Record extracts below:

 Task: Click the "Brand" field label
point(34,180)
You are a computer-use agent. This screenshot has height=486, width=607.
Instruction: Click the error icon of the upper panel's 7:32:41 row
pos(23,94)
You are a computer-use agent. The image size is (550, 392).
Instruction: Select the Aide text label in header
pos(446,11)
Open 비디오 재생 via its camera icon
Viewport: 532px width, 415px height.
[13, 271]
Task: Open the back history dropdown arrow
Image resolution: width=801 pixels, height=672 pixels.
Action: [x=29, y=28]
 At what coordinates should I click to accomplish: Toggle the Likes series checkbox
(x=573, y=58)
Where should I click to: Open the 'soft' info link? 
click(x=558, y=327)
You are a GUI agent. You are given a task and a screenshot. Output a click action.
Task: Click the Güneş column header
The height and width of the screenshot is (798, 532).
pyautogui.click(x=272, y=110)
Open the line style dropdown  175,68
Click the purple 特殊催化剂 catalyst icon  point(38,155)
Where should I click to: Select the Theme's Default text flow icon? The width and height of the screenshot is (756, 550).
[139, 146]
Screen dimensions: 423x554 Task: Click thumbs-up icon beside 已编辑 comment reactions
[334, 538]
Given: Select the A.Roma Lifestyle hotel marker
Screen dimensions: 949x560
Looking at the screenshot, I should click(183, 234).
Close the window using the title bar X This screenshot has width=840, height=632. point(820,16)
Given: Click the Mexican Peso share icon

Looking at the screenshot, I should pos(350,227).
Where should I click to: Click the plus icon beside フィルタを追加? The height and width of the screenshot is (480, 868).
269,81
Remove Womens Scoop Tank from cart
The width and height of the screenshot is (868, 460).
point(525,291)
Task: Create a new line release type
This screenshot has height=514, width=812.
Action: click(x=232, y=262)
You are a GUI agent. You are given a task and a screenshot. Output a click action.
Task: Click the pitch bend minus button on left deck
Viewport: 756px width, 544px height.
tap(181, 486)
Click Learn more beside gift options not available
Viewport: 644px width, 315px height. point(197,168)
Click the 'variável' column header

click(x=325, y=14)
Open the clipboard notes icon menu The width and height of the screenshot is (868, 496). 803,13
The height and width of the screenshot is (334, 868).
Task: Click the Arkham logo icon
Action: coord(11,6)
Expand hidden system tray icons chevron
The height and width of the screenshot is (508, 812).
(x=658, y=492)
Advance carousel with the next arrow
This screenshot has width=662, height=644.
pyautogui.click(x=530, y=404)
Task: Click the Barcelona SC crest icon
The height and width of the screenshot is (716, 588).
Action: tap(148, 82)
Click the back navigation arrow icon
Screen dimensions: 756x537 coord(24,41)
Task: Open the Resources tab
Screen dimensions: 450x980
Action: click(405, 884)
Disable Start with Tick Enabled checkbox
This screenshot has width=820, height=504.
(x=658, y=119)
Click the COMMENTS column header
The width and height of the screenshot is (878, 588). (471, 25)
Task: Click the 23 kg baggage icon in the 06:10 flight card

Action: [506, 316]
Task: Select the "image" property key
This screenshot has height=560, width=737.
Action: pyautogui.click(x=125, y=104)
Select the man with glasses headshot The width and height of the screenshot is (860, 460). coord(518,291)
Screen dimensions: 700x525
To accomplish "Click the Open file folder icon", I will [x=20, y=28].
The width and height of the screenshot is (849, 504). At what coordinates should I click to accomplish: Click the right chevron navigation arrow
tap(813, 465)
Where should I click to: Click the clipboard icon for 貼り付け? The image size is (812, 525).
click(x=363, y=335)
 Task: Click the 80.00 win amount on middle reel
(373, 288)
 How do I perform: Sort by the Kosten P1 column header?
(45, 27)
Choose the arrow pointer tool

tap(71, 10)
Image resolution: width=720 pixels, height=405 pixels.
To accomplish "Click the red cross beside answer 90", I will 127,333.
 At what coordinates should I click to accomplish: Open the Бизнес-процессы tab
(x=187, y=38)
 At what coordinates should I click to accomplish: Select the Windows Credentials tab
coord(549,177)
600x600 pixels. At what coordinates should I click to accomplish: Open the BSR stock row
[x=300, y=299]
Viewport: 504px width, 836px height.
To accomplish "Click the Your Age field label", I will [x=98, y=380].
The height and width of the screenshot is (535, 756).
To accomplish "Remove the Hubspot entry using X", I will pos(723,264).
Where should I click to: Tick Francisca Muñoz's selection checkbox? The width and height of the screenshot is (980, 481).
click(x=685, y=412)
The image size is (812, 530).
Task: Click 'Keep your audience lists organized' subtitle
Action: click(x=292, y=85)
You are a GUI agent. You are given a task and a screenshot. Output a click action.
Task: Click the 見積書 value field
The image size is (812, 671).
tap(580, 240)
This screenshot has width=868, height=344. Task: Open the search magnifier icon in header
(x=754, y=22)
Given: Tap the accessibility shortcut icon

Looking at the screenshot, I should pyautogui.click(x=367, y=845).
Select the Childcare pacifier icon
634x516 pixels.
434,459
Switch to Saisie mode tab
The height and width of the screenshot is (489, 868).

End of Record extracts.

[Instructions for the task] The answer consists of every line above in which the word "using" occurs.

[Exercise output]
Close the window using the title bar X This screenshot has width=840, height=632. point(820,16)
To accomplish "Remove the Hubspot entry using X", I will pos(723,264).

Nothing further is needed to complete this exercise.